#### WORK TO BE COMPLETED:
All the entries need to be duplicated exactly, with the pictures omitted.

Items listed in a dataset
+ + +
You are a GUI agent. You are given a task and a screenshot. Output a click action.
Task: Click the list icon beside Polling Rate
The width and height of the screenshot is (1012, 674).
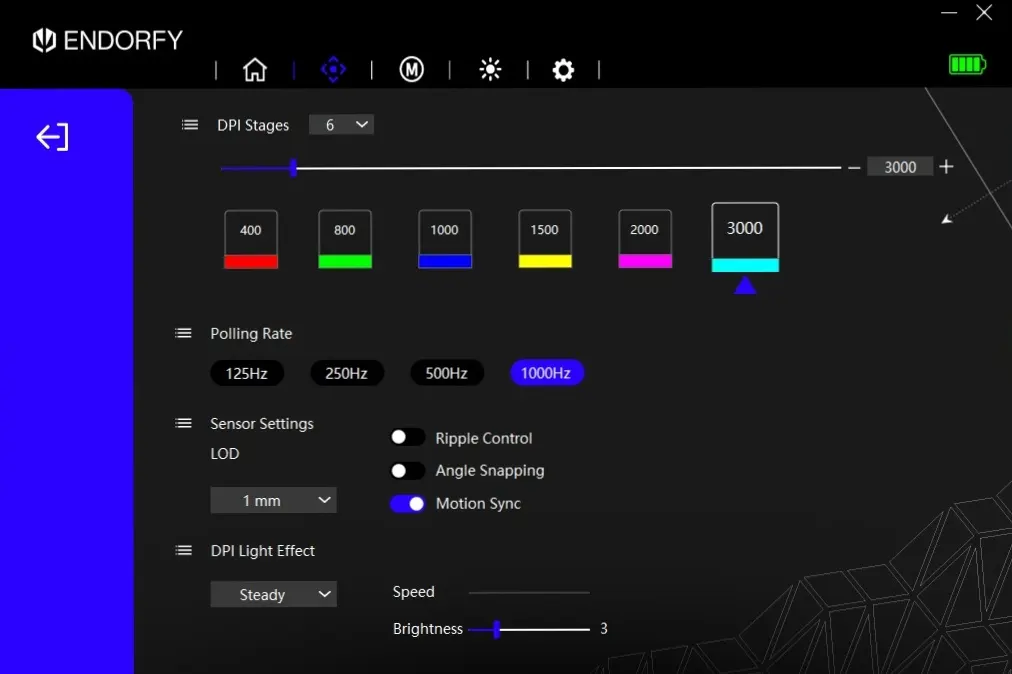[183, 333]
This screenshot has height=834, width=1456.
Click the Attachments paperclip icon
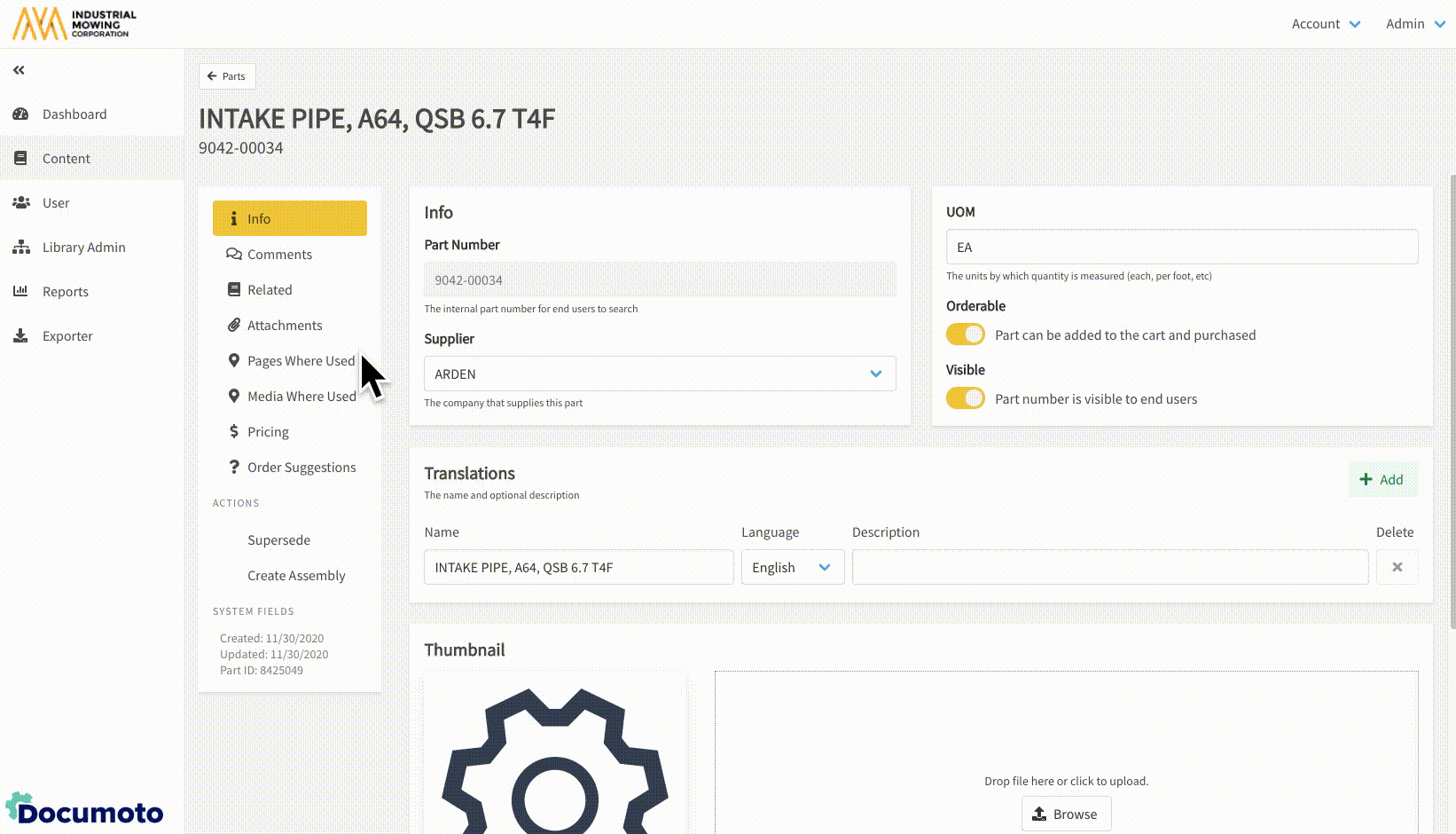234,326
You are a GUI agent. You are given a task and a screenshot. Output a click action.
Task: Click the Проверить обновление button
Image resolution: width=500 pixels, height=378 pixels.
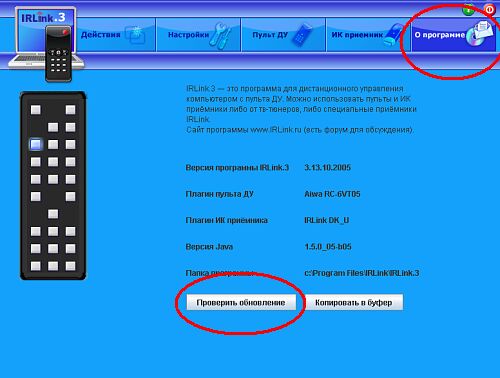click(241, 302)
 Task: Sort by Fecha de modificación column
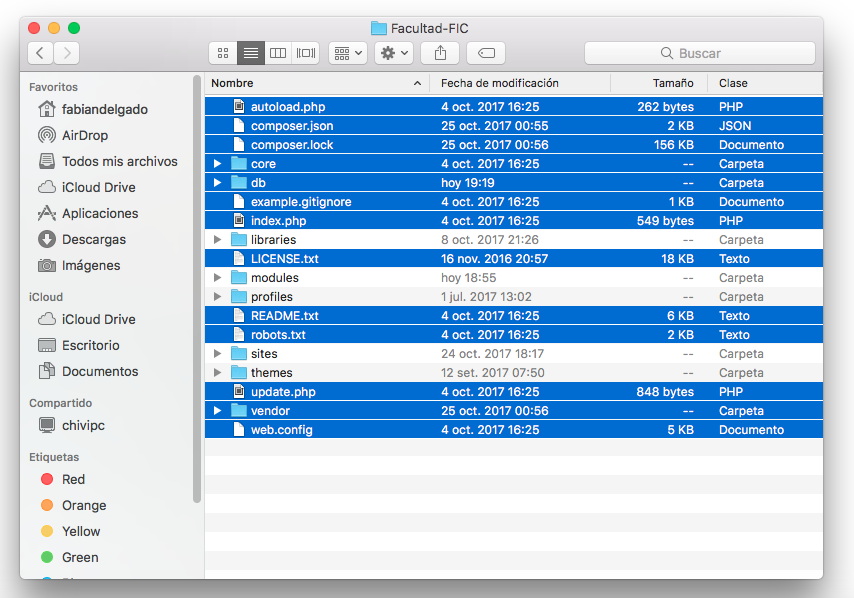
+ + +
#### ANSWER TO THE PROBLEM:
You are a GUI agent. You are given a task and a screenshot. Output a click action.
Task: Click the list icon beside Polling Rate
The width and height of the screenshot is (1012, 674).
[183, 333]
This screenshot has height=834, width=1456.
Click the Attachments paperclip icon
234,326
You are a GUI agent. You are given a task and a screenshot. Output a click action.
Task: Click the Проверить обновление button
Image resolution: width=500 pixels, height=378 pixels.
click(241, 302)
 Task: Sort by Fecha de modificación column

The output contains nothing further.